Changing narratives

25 August 2019

Last week we had lunch at a restuarant in a shopping mall by the Singapore River in an old part of the city where my mom grew up.

The wait staff got us a table where we could look into the river as we chatted & ate in airconditioned comfort.

As the brightly painted tourist bum boats passed us by, my mom commented on how dirty the river used to be during her childhood & my childhood.

But filthy as the river was then, it was a lifeline to thousands of illiterate people and one of my paternal uncles. I still recall this uncle in a white chinaman t-shirt and cotton shorts of indigo blue. He carried a hook with a wooden handle to pick up gunny sacks of grains to hoist onto his shoulder.

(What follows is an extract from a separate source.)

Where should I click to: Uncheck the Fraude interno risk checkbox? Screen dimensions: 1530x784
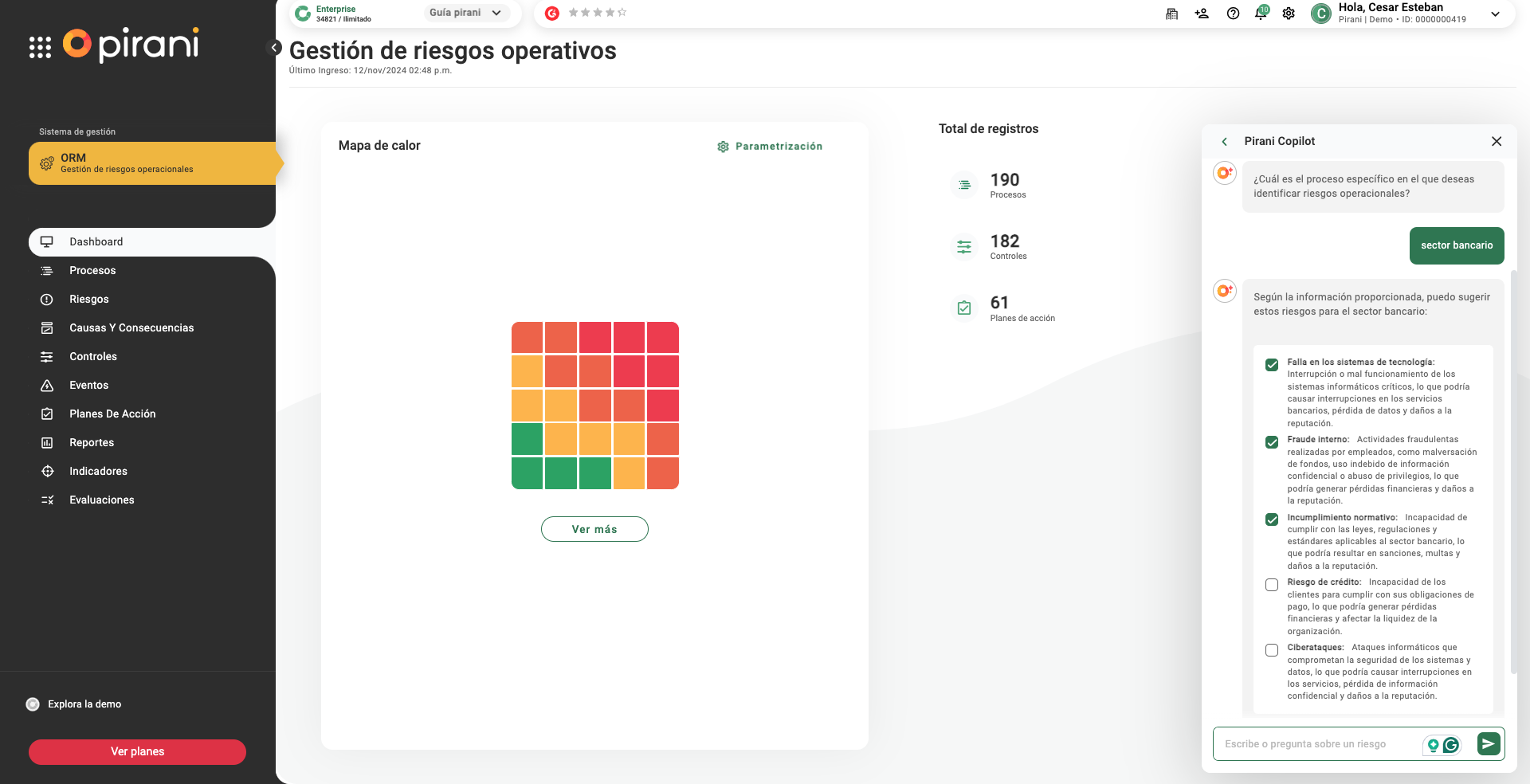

Sack by sack, he would carry these food supplies from boat to warehouse from dawn to dusk.

My paternal uncle, Ong Cheong Lock (王章乐) as a teenager. He is now 80 years old.

Somedays when he came back to our extended family, I could see his face, neck and shoulder all badly burnt from the scorching sun. There was no sunscreen in those days. But he would always have a smile for me as he took out the little trinket or sweet he had just bought on his way home with his coolie pay.

Now the river is all clean and green. My uncle is now 80 years old and a grandfather. My own brothers are very fond of him. They see bits of my late dad in him I guess.

My uncle is always very happy to see me at ancestral prayer meets. I’ll always be his “first child” from his bachelor days in my grandma’s home.

My mom also recalled how her dad, my late maternal grandpa, would trudge throughout the river neighbourhood collecting kitchen scraps from households to feed his livestock pigs at home. He did so for many years before he became a temple care taker.

We both agreed that my late grandpa would have been happy to know that 70 plus years later, his daughter and grand daughter would be sitting & lunching in a fairly high end restaurant on the very street he used to walk barefooted to seek for leftovers to feed his pigs.

So birthdays to me are no longer personal. It is also not about counting the years or planning for botox treatment. It has now become an integral part of honouring the ones older than us and sacrifices made for us so that our current life is worth celebrating.

My mom and her sister on a Batam kelong in 2018.

And as we trade stories of past hardship or regrets, we can do so with a spirit of gratitude & respect. And this mindset may embolden us and give us reasons to laugh and to care, without reservation for the days ahead.

My mom, her siblings and their spouses having a laugh outside the temple which her late father cared for.